Will your kingdom freeze over
If you allow yourself to fall apart as I do?
If you’re lonely up there all by yourself,
Like I have been my whole life,
Maybe I can save you too?

How can you be so powerful?
Why won’t you let the emptiness cave in?
Your mind is made up.
Your love, a complete mystery, it has been.

Or do you cry with me
As I try to end something that’s not yet finished?
Skipping pages,
skimmed but not yet read?
Paper cuts but not yet red...

Breath of Death

Entombed within the roots of the mother

Reaching for a star feeling smothered

She provides all the nutrients you need

But you choose not to breathe

For every breath is paradise

You crave an early demise

Succumb to the entrenched

In her tears you will be drenched

Pools of salted crimes

By men throughout time

Man can’t avoid being pulled into the earth

Only time keeps you from the demiurge

You do nothing but wait for termination

Reaching for a constellation

So desperate to abscond the truth

This miasma will be the death of you too

To The Family

Abuelo is in a much better place than we’ll ever know.
Heaven is infinitely times better than where we are now.
So don’t be sad, everyone.

Be happy that he found peace.
And lived a full life with our huge family who loves him limitlessly.
His soul escaped the confinement of his human vessel to reach unfathomable heights.

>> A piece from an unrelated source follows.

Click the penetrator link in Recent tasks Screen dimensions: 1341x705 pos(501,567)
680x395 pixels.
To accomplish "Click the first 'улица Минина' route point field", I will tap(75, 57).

Anything in life can be perceived negatively or positively.
Let yourself grieve and take that journey from the darkness of loss to the light of acceptance.
I am here for you all.

I try to make you all laugh in the expense of my atonement.
I am truly honored to be your jester if it will make you feel better even just for a moment.
I love you all more than you’ll ever know.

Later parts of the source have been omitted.